His hand, somehow instinctively, immediately reached out and grabbed the flute as it whipped out behind him. Instantly he noticed how it was shining in the crescent moonlight – shining like the night he found it, he recalled.
The present returned, and the two shadows descended like black lightning.
Finn and Bel'ator'i's responses were perfect and precise. Bel'ator'i released a thin jet of fire, an intense spray of heat and light on the shadow beneath him, extinguishing it. Meanwhile, on a subconscious level, Finn felt himself hold up the flute, still holding onto it with his left hand, while his right was just about clinging to the dragon's spine.
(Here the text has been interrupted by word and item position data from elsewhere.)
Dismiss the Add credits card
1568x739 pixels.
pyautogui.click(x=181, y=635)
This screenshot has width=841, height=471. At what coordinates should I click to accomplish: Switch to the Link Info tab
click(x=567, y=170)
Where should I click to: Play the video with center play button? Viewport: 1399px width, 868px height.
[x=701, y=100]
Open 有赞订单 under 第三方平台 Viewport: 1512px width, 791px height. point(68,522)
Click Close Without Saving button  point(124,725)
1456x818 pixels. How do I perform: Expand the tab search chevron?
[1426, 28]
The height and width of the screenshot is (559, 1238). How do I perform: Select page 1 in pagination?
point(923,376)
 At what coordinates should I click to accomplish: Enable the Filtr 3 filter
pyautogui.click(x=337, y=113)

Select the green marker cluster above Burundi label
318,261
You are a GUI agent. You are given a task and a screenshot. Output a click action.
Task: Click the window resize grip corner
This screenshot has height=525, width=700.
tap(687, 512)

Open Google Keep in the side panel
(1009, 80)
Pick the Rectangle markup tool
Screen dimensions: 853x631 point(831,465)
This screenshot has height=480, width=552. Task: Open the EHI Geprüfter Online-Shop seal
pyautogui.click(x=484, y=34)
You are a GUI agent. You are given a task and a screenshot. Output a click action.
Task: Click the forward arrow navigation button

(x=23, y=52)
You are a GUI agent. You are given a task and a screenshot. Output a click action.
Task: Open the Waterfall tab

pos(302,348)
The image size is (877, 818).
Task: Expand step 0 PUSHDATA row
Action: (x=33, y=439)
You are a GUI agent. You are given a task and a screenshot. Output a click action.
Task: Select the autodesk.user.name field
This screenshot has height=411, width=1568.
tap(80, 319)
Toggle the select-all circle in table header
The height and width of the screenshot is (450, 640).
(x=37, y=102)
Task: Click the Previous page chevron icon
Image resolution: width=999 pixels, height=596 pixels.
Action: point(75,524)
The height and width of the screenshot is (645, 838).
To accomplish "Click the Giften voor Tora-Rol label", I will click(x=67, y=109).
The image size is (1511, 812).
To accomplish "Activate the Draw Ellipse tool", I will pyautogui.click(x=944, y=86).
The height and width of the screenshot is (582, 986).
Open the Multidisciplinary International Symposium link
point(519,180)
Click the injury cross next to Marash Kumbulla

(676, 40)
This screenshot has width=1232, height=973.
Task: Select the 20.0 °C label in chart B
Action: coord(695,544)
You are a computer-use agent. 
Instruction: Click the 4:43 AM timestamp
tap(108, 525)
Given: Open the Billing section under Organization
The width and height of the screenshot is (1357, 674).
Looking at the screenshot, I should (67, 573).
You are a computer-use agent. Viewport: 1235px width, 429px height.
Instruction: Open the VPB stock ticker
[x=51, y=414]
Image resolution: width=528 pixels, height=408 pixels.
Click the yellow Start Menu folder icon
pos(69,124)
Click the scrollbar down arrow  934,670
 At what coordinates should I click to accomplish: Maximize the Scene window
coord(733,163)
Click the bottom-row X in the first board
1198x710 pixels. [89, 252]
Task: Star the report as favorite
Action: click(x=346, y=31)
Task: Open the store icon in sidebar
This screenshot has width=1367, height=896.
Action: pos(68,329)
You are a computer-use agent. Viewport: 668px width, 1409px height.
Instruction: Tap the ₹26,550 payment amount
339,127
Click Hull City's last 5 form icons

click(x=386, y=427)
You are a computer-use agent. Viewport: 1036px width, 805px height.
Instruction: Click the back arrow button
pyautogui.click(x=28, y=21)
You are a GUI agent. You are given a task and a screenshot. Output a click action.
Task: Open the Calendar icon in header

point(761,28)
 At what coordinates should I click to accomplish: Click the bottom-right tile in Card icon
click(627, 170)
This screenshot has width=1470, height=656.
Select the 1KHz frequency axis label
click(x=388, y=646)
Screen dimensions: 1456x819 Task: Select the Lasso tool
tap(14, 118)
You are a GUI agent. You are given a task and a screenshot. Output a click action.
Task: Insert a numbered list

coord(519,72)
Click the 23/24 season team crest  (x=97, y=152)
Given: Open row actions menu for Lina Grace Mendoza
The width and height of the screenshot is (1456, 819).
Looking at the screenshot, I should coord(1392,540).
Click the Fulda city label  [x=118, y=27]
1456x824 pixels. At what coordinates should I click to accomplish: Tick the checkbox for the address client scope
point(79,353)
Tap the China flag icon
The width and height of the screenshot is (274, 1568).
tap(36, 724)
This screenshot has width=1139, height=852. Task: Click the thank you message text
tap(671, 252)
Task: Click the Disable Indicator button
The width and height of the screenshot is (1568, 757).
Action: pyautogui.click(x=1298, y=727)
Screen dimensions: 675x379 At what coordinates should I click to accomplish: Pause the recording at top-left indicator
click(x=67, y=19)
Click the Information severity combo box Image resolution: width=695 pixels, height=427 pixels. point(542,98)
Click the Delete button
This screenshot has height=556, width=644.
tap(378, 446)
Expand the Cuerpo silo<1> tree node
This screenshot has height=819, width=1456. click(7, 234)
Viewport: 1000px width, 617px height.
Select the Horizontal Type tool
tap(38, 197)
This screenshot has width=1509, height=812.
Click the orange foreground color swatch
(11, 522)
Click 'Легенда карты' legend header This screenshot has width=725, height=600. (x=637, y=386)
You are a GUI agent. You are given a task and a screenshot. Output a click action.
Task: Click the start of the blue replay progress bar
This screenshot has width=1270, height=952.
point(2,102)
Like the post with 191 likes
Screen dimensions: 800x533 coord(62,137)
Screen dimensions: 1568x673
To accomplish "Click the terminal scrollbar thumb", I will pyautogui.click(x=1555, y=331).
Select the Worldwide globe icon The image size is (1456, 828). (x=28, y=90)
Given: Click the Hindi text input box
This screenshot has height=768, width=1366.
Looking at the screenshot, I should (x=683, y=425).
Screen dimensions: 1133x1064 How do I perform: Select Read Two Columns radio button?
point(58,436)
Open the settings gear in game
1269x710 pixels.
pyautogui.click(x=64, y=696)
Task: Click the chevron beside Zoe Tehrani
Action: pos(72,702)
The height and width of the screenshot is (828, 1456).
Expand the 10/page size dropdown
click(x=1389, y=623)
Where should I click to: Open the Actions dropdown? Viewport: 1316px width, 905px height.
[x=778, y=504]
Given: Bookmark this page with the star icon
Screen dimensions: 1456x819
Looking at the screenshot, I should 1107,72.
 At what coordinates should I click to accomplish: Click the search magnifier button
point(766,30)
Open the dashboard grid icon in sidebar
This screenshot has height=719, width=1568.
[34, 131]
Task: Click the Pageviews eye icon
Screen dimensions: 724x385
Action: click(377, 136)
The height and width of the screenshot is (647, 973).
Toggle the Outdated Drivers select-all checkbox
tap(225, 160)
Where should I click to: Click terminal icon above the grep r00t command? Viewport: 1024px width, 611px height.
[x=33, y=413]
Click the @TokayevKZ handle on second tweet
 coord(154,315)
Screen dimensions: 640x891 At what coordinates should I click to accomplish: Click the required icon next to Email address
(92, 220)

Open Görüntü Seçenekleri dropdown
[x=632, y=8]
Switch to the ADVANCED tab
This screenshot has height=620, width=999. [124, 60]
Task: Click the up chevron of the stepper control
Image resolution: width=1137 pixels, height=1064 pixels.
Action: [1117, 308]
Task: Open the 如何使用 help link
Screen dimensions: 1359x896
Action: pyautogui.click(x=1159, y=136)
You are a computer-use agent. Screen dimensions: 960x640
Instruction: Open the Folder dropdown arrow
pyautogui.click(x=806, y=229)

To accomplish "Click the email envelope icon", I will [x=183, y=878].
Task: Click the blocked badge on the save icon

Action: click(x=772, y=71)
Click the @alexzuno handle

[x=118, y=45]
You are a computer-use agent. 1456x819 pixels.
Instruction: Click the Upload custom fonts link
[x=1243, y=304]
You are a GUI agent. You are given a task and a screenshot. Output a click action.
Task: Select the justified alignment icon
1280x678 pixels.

The Shaliken had no time to pre-empt his attack. The glowing flute pierced it, found its heart – the shadow it grew from, and the it died, the force of its momentum through the air exploding it into a black powdery smoke, which, for a split second engulfed Finn, before fading.
There was a pause, before both Finn and Bel'ator'i let out great smiles, and praised each other's strikes. The strikes that had meant they had just saved each other's lives. They were drawing closer to the mountain range that belonged to Obodin – a mad old hermit, and a necromancer, and Finn was still wondering why the dragon was taking him there, of all places.